### WHAT TO DO
Answer these from the article on hospital price transparency:
1. Which department released the hospital pricing data, and in what month?
2. For which patients did the JAMA article say the data may be useful?
3. What procedure did Reinhardt call about himself?

### PAGE EXTRACT
The release of what thousands of hospitals charge for their most common procedures last spring has done little to provide greater price transparency, according to the Journal of the American Medical Association.
JAMA reports the pricing data released by the Department of Health and Human Services in May "barely tell the story surrounding charges and payments." The article noted that the differences in charges may be because the hospital has a residency program or may treat sicker patients than another hospital in the region. And because most insurance companies negotiate rates, it does not tell patients what their out-of-pocket costs may be.
The JAMA article did note that the data may be useful for uninsured patients, although it observed many hospitals will offer discounts to them.
The general lack of price transparency among hospitals appears to extend to even the most savviest consumers, the New York Times reported. Therese Allison, daughter of Gina Kolata, one of the nation's best-known science writers, could not get a specific quote for maternity care from two local hospitals in New Jersey for the birth of her third child.
Uwe Reinhardt, perhaps the best known healthcare economist in the nation, told the NYT hospitals are not obliged to tell patients their prices. Like Allison, he had a similar experience two years ago when he was chairing the New Jersey Commission on Hospitals.
"My wife, at my behest, tried to get a price for a normal delivery from the Princeton Medical Center," Reinhardt told the newspaper. "She pretended to be an uninsured entrepreneur earning $80,000 a year. She got nowhere. I then called to try out a colonoscopy. I got nowhere too."

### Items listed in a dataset
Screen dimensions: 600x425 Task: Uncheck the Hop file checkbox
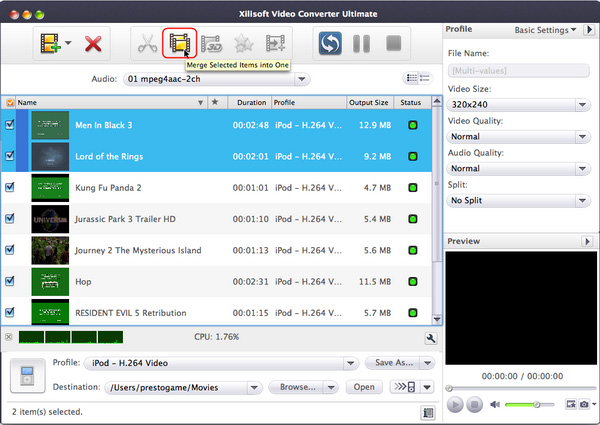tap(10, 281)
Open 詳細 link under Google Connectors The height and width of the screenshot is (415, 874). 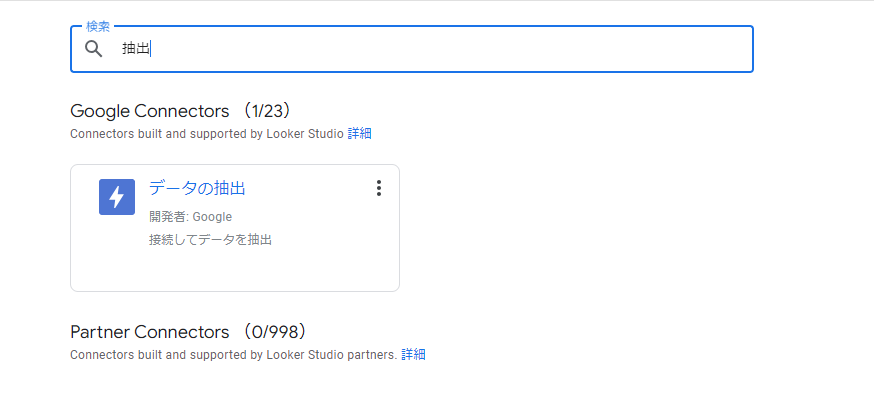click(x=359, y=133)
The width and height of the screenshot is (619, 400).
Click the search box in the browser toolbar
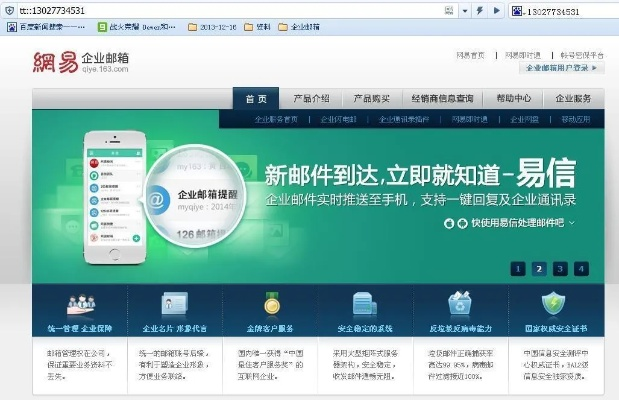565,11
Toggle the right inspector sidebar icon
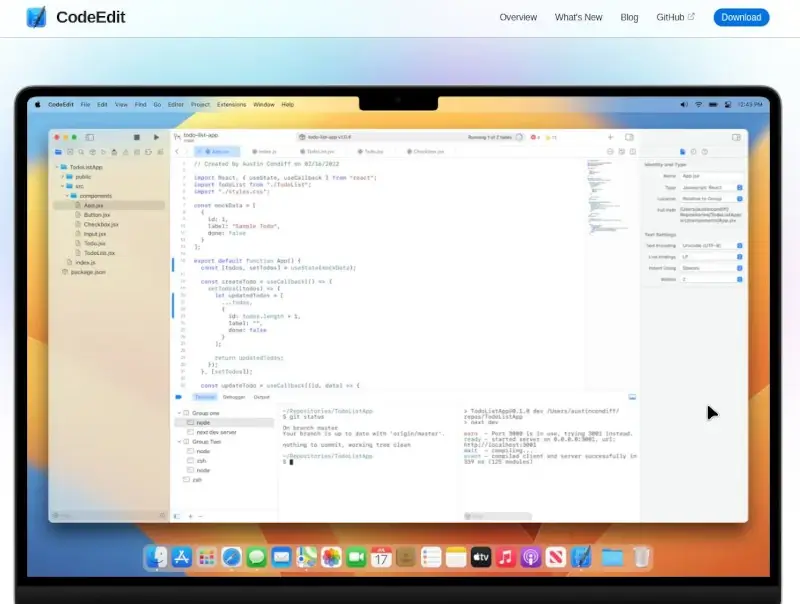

### FINISHED TASK
1. The Department of Health and Human Services, in May.
2. Uninsured patients.
3. A colonoscopy.